● PAGE EXCERPT:
# # #

The good news of the pre-Advent judgment

So many people who know about the pre-Advent judgment are terrified of it. Should they be?

Clifford Goldstein is the editor of the Adult Sabbath School Bible Study Guide, Silver Spring, Maryland, United States.

If we are saved by faith and not by works,1 what does it mean, then, to be judged by works?2 Not just Seventh-day Adventists but other Christians, too, have wrestled with this question.3

How do we reconcile these two biblical truths? This article claims that we find the answer specifically in Daniel 8:14.

Every secret thing

If we put aside, for now, anything distinctly Adventist, one truth echoes loudly through Scripture.

“For God shall bring every work into judgment, with every secret thing, whether it be good, or whether it be evil” (Eccl. 12:14, KJV).

“Every idle word that men shall speak, they shall give account thereof in the day of judgment” (Matt. 12:36, KJV).

God “will bring to light the hidden things of darkness, and will make manifest the counsels of the hearts” (1 Cor. 4:5, KJV).

“For we must all appear before the judgment seat of Christ, so that each one may be recompensed for his deeds in the body, according to what he has done, whether good or bad” (2 Cor. 5:10, NASB).

“For it is time for judgment to begin with the household of God; and if it begins with us first, what will be the outcome for those who do not obey the gospel of God?” (1 Peter 4:17, NASB).

No wonder that, in the context of judgment, Ellen G. White, having just quoted some of those verses and more, wrote that every “work passes in review before God and is registered for faithfulness or unfaithfulness. Opposite each name in the books of heaven is entered with terrible exactness every wrong word, every selfish act, every unfulfilled duty, and every secret sin, with every artful dissembling. Heaven-sent warnings or reproofs neglected, wasted moments, unimproved opportunities, the influence exerted for good or for evil, with its far-reaching results, all are chronicled by the recording angel.”4

So how well will you fare when you must answer for every idle word, when every secret thing is judged, and when what you have hidden in darkness is, with “terrible exactness,” brought to light?

Day of Atonement

The answer appears in Daniel 8:14—“And he said to me, ‘For two thousand three hundred days; then the sanctuary shall be cleansed’ ” (NKJV).

# # #

● GIVEN DATA:

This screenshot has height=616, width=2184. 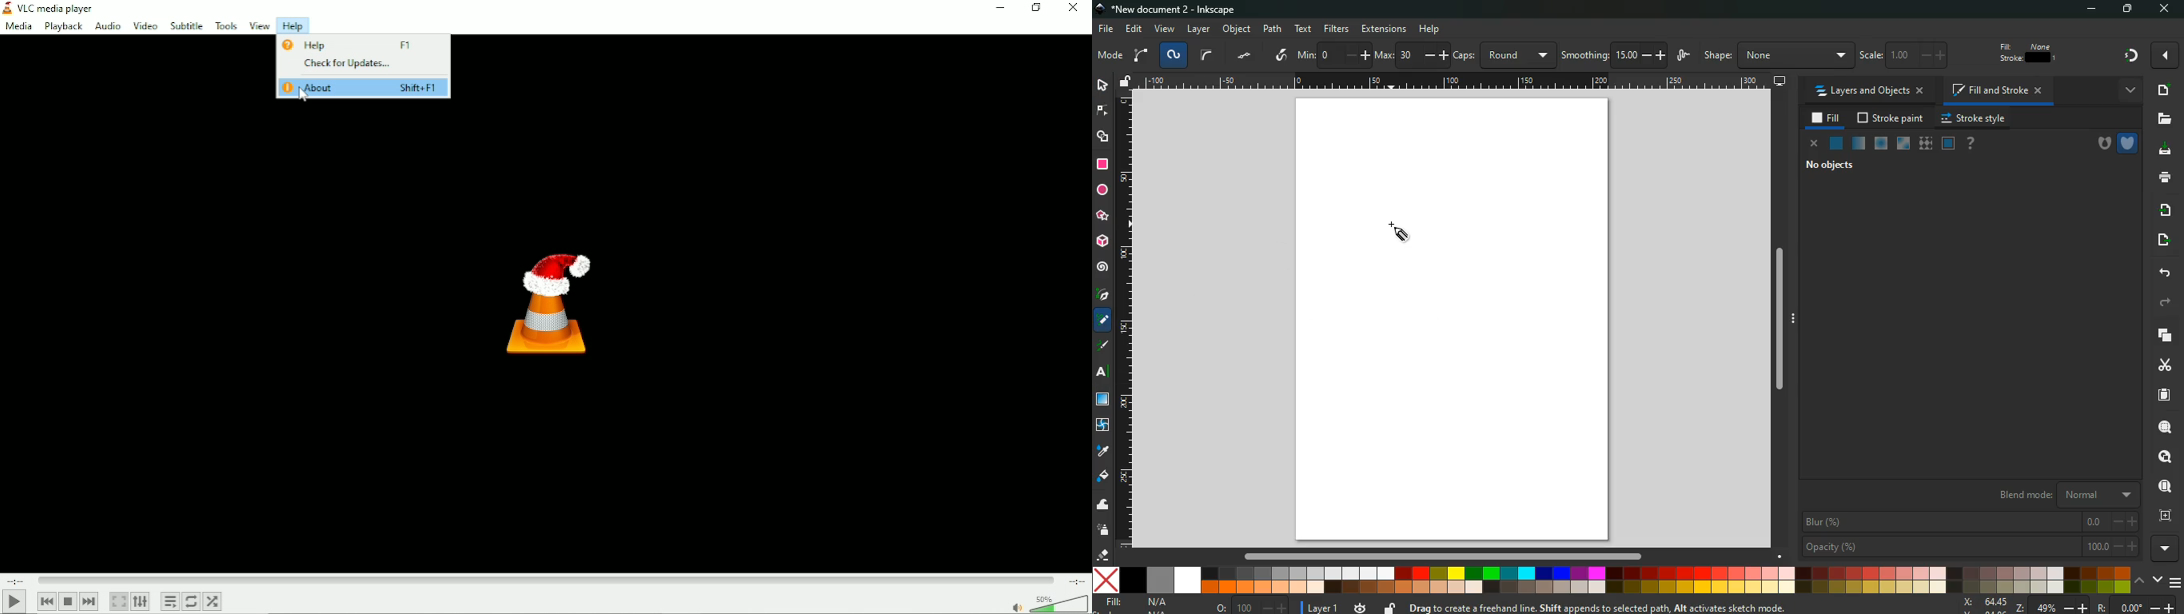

# # #

● REQUIREMENTS: Reproduce the passage of the pre-Advent judgment article from "So many people" to "Maryland, United States.". The lines above have no part in this.

● RESULT OF THE EXERCISE:
So many people who know about the pre-Advent judgment are terrified of it. Should they be?

Clifford Goldstein is the editor of the Adult Sabbath School Bible Study Guide, Silver Spring, Maryland, United States.